Benim de Dedelerim Vardı…
Sühan dergisinin “Dede” sayısını görünce canım çekti; bir Dede yazısı da
ben yazayım dedim…
İşte size bir Dede yazısı… Biraz muzip, biraz matrak, oldukça ciddi, ağırlıklı olarak “mürteci” bir yazı olacak…
Umarım “Laikliğin” o hassas çizgisini geçip “Şeriat” provasına dönüşmez Dede hikayemiz…
Dedem ki baba tarafım benim adaşımdır ve muhtemelen oldukça “demokratik” bir şekilde ismini bana verendir…
Eskiden böyle olurdu işte, “oğlum, çocuk sizin istediğiniz ismi verin” diyebilecek kadar demokrat dedeler yoktu bu coğrafyada…
Dede, tavsiye değil “buyruk” verirdi: ismi şu olsun, uygundur efendi!
Biz zamane Babalarına hala “dede” nostaljisi yaptıran şey bu “buyruk” haleti değil midir?…

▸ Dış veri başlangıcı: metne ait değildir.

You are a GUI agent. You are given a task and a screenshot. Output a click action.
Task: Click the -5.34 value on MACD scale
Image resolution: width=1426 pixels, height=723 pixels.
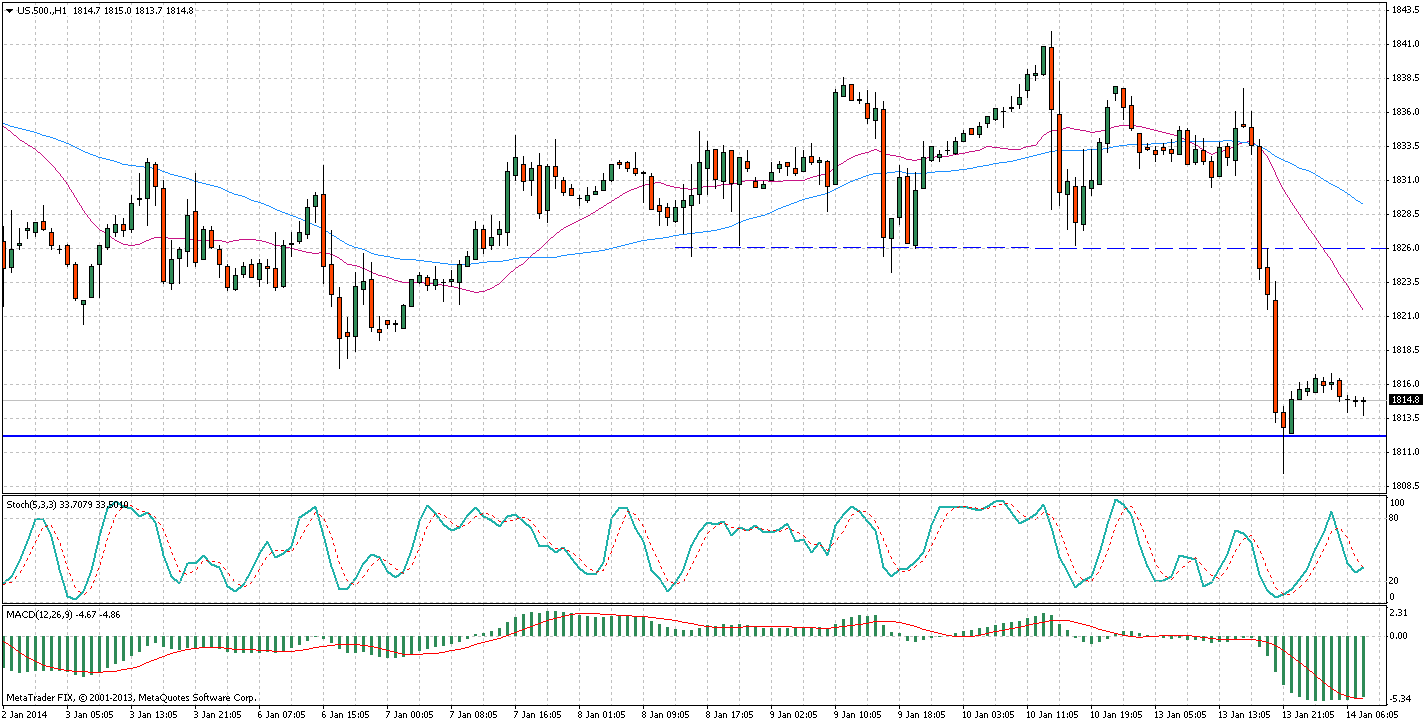coord(1400,698)
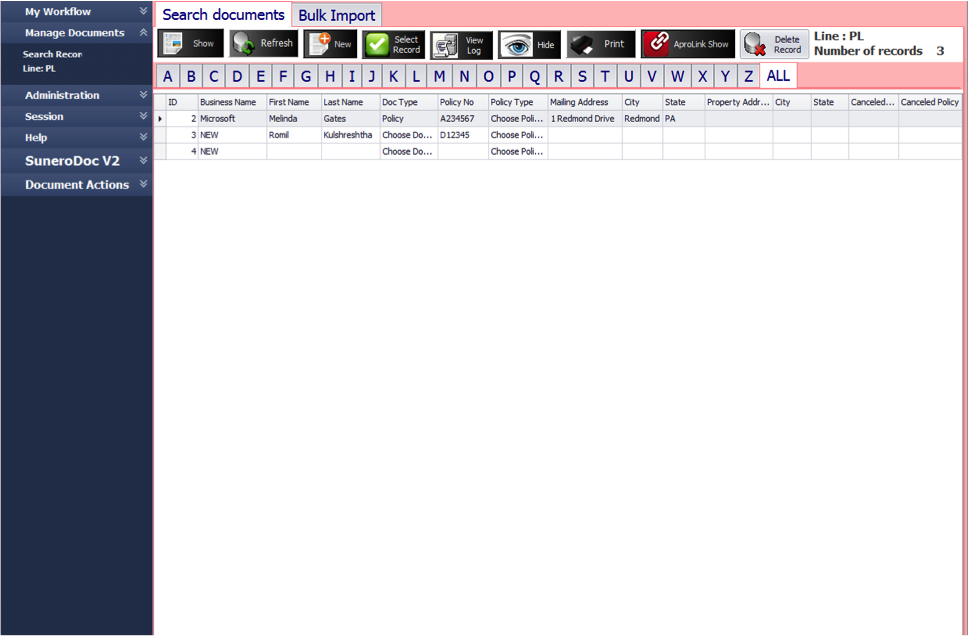The width and height of the screenshot is (968, 636).
Task: Open the Choose Doc Type dropdown in row 3
Action: tap(407, 135)
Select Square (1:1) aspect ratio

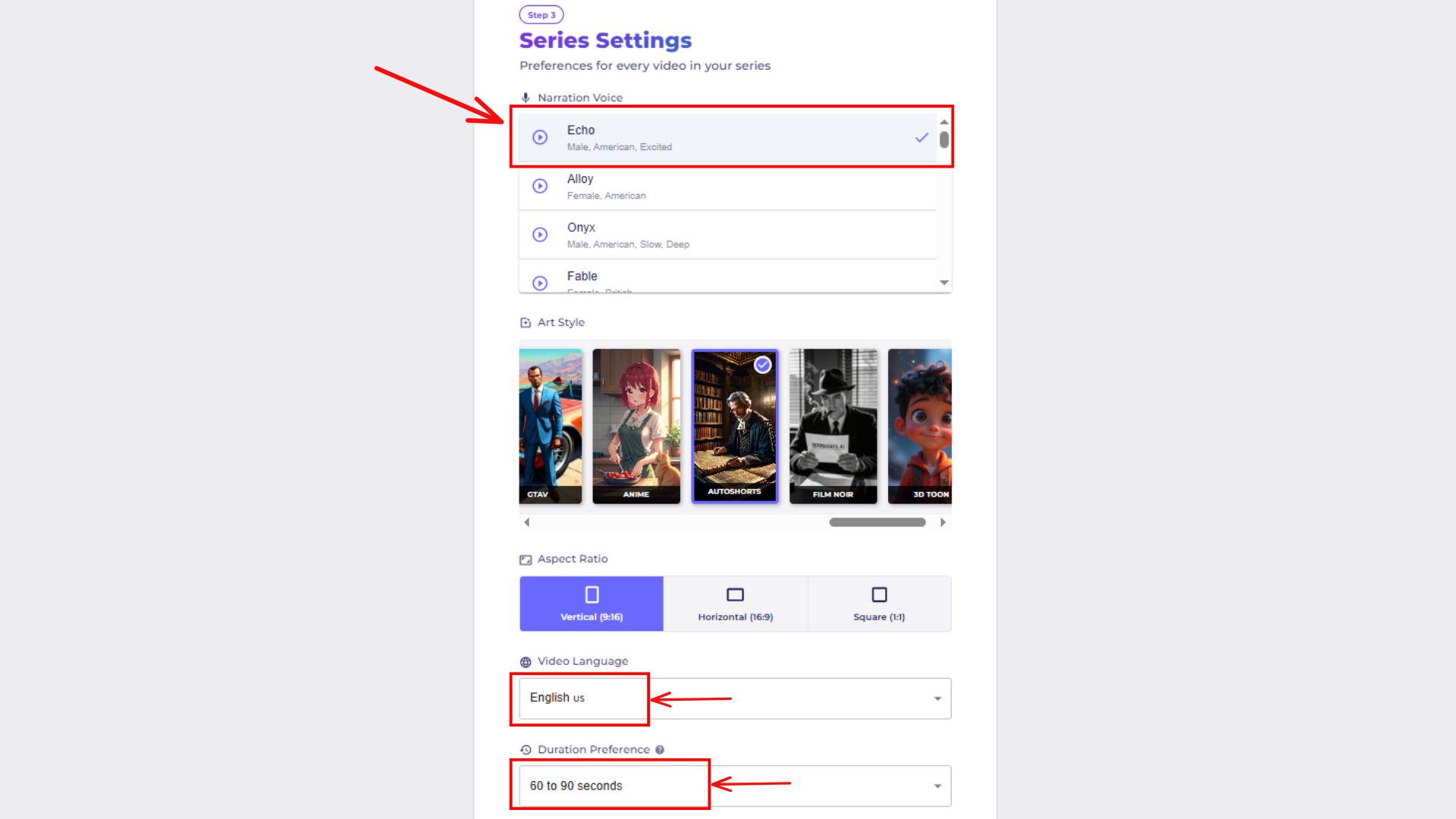tap(879, 604)
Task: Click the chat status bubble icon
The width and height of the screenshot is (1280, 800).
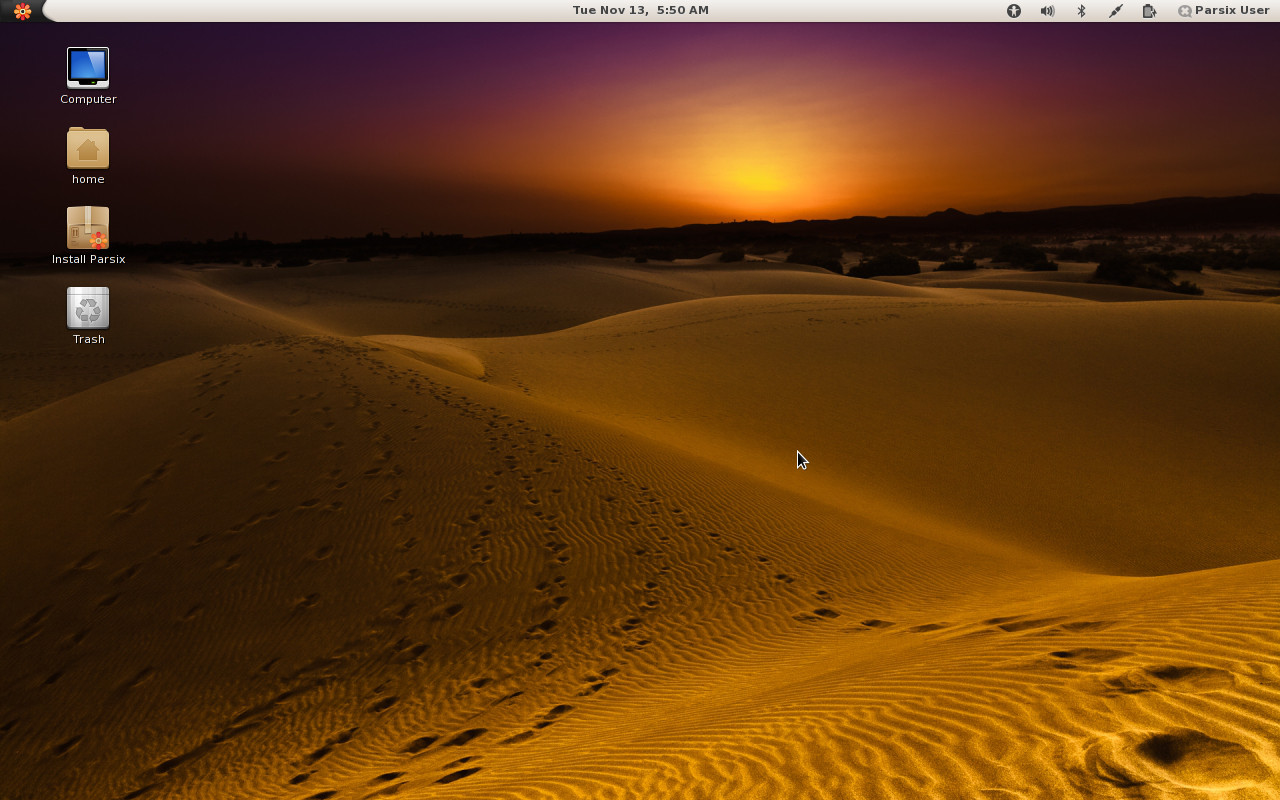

Bilen, bildiğini buyuran ve yaptıran; hükümran bir varlıktır Anadolu’nun Dedesi… Her şeyi bilir, karar verir; sonucuna da katlanır…
Yok kardeşim bunun adı “totaliterizm” diyebilirsiniz; zamane ideolojisiydi, o yüzden yadırganmamıştır derim o zaman…
Dedemin Anne tarafı bu çerçevede oldukça “total” bir adamdı. Hükmederdi ve hükmetmeyi severdi, gariban değildi, mütevazi asla…
Her şeyi bilirdi ve her şeye o karar verirdi. Doğal olarak Halk partiliydi…
Eskiden partiler, sınıflar arasında taksim edilmiş; köyün ağasına Halk’ı, garibanına Demokrat’ı düşmüştü…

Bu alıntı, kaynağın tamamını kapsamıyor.